Analysts say strong macroeconomic fundamentals, political stability, optimistic corporate earnings outlook, signals from the US Federal Reserve about three prospective rate cuts next year and heavy retail investors participation played a major role in fuelling the stock market rally in the year.
In a year when the key equity benchmarks scaled new highs and rallied nearly 20 per cent making investors richer by close to Rs 82 lakh crore, IPO investors laughed all the way to the bank as 55 of the 59 issues gave them handsome returns of 45 per cent on average.
In fact, 2023 turned out to be an outlier for primary market investors when 59 companies hit the street, raising Rs 54,000 crore, and returned over 45 per cent more than the issue prices on average, according to exchange data.

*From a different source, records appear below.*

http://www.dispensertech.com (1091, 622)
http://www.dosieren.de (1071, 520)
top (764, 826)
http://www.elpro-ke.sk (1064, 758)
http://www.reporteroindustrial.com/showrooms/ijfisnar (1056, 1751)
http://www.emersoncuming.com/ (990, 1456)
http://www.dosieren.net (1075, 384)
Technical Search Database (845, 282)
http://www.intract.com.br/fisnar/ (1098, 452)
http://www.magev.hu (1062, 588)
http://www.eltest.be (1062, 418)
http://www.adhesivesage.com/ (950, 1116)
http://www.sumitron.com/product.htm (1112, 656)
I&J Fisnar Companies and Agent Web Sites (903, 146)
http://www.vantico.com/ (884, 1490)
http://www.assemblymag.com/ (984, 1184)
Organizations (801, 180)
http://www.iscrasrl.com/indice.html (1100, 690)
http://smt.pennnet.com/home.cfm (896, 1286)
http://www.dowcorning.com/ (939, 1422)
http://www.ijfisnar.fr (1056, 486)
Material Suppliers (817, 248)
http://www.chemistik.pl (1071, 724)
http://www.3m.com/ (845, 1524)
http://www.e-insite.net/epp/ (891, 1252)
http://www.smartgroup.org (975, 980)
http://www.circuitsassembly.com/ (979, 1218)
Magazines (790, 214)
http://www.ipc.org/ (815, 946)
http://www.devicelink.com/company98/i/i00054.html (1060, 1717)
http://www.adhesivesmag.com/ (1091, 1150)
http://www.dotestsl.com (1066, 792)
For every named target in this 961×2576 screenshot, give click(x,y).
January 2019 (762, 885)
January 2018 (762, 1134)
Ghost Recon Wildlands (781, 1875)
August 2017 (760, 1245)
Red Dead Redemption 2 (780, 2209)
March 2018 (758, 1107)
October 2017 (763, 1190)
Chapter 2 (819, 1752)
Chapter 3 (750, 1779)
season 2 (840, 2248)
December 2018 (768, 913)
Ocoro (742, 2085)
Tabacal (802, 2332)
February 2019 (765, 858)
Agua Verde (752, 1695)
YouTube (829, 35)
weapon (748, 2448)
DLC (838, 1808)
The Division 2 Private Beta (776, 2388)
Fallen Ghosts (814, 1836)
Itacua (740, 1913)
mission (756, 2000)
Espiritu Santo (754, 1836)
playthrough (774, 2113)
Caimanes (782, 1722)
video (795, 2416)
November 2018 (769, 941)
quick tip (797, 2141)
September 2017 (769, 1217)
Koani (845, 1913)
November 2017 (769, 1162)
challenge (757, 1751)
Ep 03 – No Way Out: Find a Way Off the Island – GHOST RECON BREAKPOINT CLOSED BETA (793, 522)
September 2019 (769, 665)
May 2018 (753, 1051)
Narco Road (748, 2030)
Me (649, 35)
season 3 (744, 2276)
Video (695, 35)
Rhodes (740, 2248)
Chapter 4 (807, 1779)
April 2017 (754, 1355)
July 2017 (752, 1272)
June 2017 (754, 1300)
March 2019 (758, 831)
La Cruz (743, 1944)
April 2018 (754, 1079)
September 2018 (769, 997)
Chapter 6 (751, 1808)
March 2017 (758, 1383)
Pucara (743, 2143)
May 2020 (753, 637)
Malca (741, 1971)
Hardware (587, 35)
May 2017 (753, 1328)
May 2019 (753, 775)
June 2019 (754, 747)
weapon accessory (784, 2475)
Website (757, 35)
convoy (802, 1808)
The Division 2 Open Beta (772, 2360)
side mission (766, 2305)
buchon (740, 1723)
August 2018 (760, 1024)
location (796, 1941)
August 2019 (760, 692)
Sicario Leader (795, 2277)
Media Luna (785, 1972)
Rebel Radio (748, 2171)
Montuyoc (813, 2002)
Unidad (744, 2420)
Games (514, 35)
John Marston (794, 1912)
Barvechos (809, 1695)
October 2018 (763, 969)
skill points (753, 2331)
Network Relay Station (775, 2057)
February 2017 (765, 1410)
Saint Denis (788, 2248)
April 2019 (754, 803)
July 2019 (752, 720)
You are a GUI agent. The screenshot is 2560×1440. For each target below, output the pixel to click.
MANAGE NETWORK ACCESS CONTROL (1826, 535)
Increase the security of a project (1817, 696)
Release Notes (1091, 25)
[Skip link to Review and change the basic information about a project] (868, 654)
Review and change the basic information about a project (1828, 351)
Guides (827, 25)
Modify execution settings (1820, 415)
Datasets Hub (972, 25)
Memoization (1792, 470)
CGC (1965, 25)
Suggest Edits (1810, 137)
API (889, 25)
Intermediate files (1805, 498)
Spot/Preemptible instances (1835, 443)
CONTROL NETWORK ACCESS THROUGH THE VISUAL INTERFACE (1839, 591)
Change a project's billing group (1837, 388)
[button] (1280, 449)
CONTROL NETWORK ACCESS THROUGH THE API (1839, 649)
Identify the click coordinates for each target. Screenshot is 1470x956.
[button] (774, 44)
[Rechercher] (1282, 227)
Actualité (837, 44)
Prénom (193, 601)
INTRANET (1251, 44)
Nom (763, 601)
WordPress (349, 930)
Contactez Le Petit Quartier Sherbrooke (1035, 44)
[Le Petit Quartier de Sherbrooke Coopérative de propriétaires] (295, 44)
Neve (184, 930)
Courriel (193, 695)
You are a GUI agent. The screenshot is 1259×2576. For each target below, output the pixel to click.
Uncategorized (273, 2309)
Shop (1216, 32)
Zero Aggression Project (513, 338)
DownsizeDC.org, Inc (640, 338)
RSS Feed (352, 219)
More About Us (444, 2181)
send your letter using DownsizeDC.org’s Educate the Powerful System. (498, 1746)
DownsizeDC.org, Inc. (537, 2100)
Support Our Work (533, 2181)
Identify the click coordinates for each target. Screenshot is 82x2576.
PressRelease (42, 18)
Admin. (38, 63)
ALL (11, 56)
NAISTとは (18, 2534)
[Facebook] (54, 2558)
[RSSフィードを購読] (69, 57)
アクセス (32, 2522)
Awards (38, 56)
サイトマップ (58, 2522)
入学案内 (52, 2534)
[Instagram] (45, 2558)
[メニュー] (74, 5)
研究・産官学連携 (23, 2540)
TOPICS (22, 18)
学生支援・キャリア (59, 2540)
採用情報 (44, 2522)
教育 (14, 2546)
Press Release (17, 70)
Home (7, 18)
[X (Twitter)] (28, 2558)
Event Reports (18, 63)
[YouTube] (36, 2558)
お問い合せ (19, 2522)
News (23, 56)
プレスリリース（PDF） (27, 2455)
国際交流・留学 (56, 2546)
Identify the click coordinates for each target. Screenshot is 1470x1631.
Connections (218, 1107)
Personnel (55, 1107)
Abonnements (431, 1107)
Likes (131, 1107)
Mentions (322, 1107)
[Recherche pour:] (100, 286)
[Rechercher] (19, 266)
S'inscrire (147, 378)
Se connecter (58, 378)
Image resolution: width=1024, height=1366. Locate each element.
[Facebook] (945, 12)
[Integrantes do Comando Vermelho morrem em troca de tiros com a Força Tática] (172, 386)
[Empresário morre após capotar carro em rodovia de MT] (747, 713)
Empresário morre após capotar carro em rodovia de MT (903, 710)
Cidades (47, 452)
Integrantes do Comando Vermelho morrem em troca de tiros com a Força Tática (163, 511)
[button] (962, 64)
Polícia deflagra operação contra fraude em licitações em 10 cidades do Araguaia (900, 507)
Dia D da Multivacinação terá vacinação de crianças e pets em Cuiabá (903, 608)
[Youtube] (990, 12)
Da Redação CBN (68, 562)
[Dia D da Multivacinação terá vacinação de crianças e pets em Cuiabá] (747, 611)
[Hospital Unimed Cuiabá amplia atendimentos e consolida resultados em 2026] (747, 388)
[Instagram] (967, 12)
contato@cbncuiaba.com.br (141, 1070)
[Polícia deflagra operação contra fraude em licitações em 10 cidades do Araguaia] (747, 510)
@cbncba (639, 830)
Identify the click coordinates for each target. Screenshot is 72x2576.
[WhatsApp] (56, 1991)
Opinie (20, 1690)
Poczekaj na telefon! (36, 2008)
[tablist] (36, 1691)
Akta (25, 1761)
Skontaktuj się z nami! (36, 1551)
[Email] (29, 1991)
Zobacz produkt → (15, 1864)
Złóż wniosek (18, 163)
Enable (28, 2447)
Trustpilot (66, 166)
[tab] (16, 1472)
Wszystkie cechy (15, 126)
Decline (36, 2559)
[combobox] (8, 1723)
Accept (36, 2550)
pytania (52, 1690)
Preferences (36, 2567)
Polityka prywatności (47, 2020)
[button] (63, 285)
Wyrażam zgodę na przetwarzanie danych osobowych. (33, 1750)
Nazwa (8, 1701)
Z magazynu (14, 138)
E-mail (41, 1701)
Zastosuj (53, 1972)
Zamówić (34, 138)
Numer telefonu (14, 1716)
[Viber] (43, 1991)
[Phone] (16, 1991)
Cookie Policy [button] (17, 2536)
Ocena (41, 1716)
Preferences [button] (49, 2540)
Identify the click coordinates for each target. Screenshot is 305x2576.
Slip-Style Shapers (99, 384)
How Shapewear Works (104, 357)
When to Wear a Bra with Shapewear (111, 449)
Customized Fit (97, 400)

This means that more than two-thirds of companies outperformed benchmark indices which rallied close to 20 per cent in the year.
The average listing gain for all the 59 IPOs is 26.3 per cent and their average gain as of December 29 is 45 per cent and only four of the 59 main-board IPOs are traded below the issue price on the trading session of the year on December 29.
As much as 23 of the 59 issues rallied more than 50 per cent since listing and of them, nine gave more than two-fold gains over the issue price. The best performer is the little-known Indian Renewable Energy Development Agency (Irdea) with a 221.3 per cent gain over the listing price of Rs 32 on the listing day on November 29. Irdea has given a 204 per cent return as of December 29. It is followed by Cyient DLM and Netweb Technologies with 154.5 per cent (over Rs 265 issue price) and 140.7 per cent returns over the issue price of Rs 500, respectively.
Tata Technologies, which was an FPO, is the second-best performer on the listing day with a threefold jump over the issue price of Rs 500 and is still up over 136 per cent. Realty player Signature Global has given 128 per cent over the listing price of Rs 385.
Such a listing spree also made Dalal Street the second best in the world in the year after China with 240 issues worth over USD 60 billion in fund raising.
Analysts say strong macroeconomic fundamentals, political stability, optimistic corporate earnings outlook, signals from the US Federal Reserve about three prospective rate cuts next year and heavy retail investors participation played a major role in fuelling the stock market rally in the year.
The year saw as much as 27 million new investors entering the market.
Capping all these factors is the huge overseas fund inflows, which scaled to Rs 1.7 lakh crore in the year.
The BSE IPO index gained a cool 41 per cent this year, thanks to a massive rally in the mid and small-cap stocks.
The record market activity — 59 main-board issues and 182 SME issues–in percentage terms means the total number of IPOs jumped 55.8 per cent on-year in 2023, the highest in the world.
The rally in the indices has brought another feather to Dalal Street in terms of market capitalization with a nearly USD 1 trillion addition to USD 4.3 trillion or Rs 370 lakh crore, up close to 30 per cent on-year, making it the eighth consecutive year of gains. This had the investors turning richer by a whopping Rs 81.90 lakh crore in 2023 as a raft of positive factors powered a stellar rally in stocks. In contrast, investors became richer by Rs 16.38 lakh crore in 2022 as BSE barometer ended 2022 with a gain of 4.44 per cent.
Sensex reached its all-time high of 72,484.34 on December 28 after hitting a 52-week low of 57,084.91 on March 20, this year. The BSE bellwether made monthly gains in eight and lost in the remaining four during the year with November and December being the most rewarding jumping 4.87 per cent in November and rallying 7.83 per cent in December.